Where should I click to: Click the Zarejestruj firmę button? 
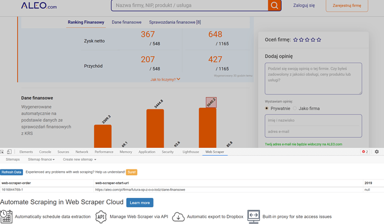pos(347,6)
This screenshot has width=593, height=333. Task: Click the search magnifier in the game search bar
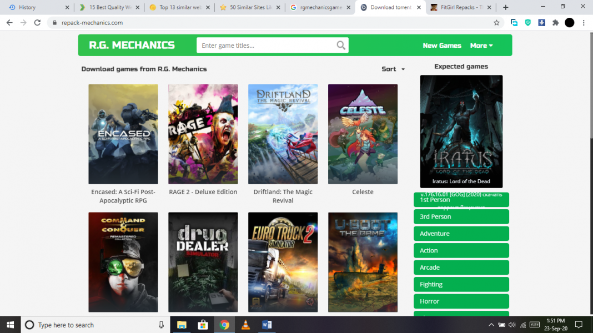(340, 44)
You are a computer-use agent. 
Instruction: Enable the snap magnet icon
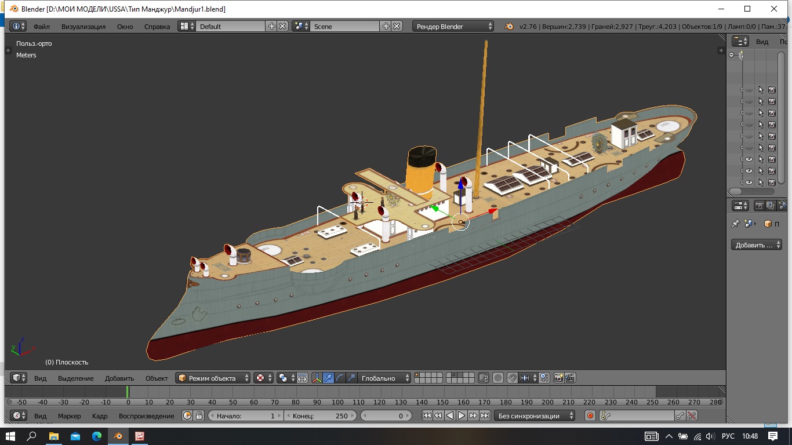(512, 378)
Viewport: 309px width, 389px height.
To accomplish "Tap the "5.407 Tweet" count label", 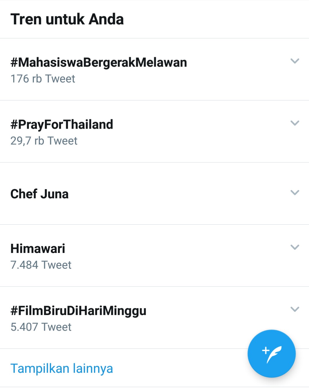I will pyautogui.click(x=41, y=327).
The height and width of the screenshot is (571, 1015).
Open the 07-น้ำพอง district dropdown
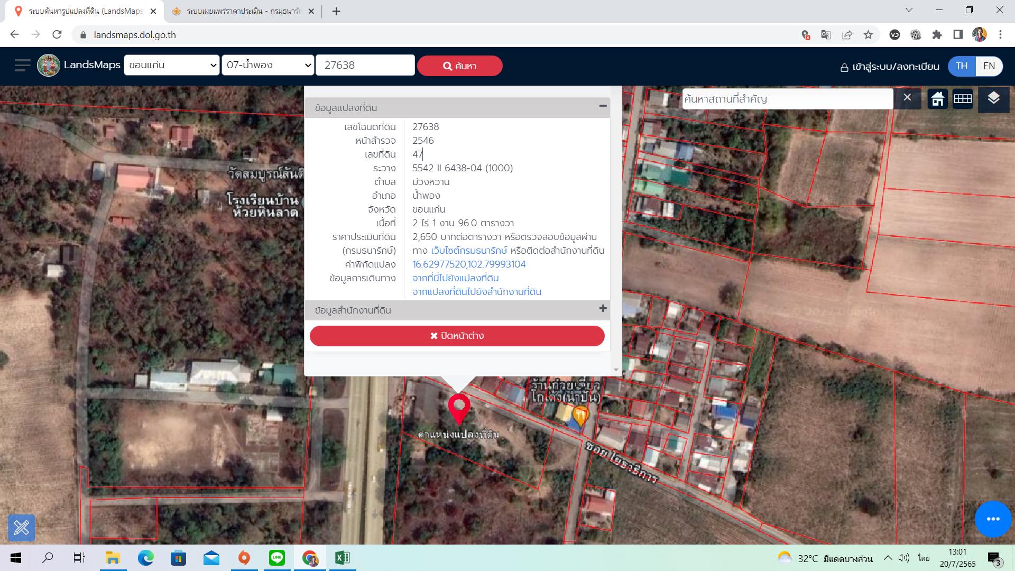268,65
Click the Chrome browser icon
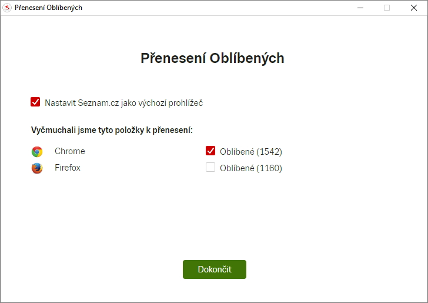 coord(37,152)
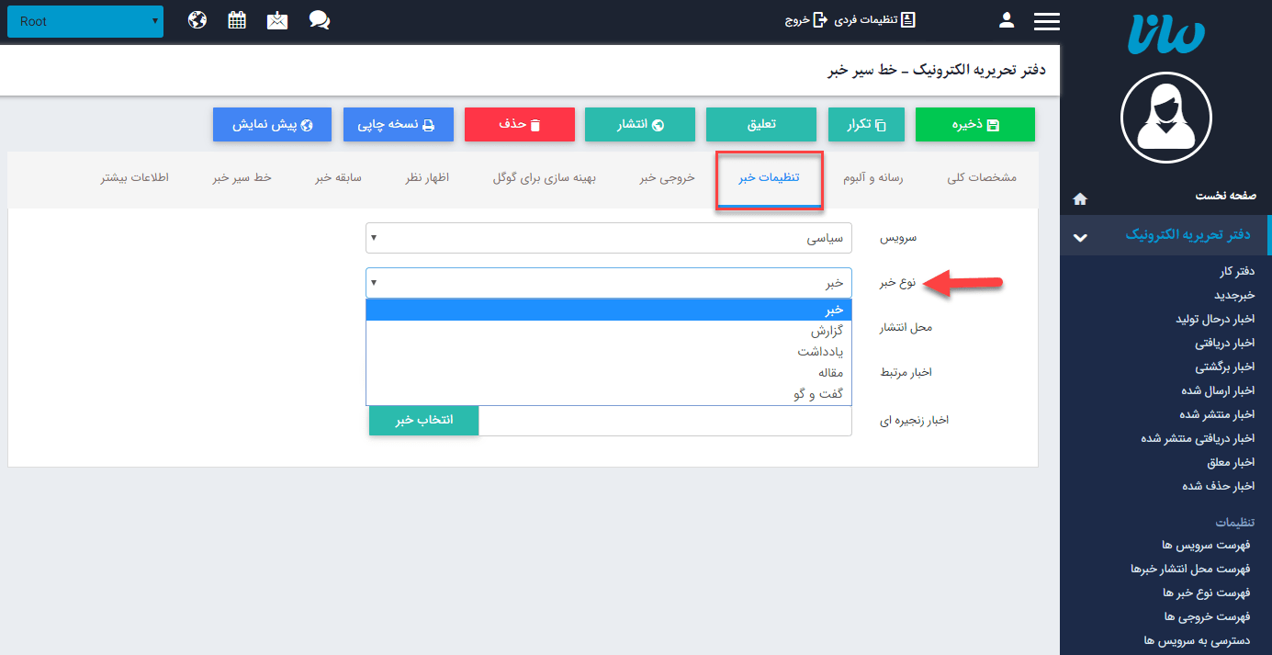Open the messages icon in the top toolbar
This screenshot has height=655, width=1272.
[278, 18]
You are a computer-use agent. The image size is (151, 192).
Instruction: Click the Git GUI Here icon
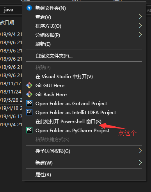pos(29,85)
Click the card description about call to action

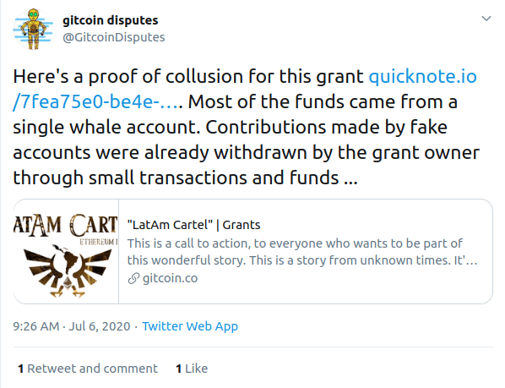302,252
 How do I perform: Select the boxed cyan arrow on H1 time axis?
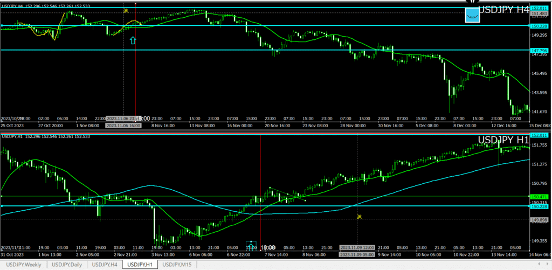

**Work instructions**
Take from the entries every line that has the string "computer".

**Result of the task**
You are a computer-use agent. 
You are a computer-use agent. The image size is (151, 192).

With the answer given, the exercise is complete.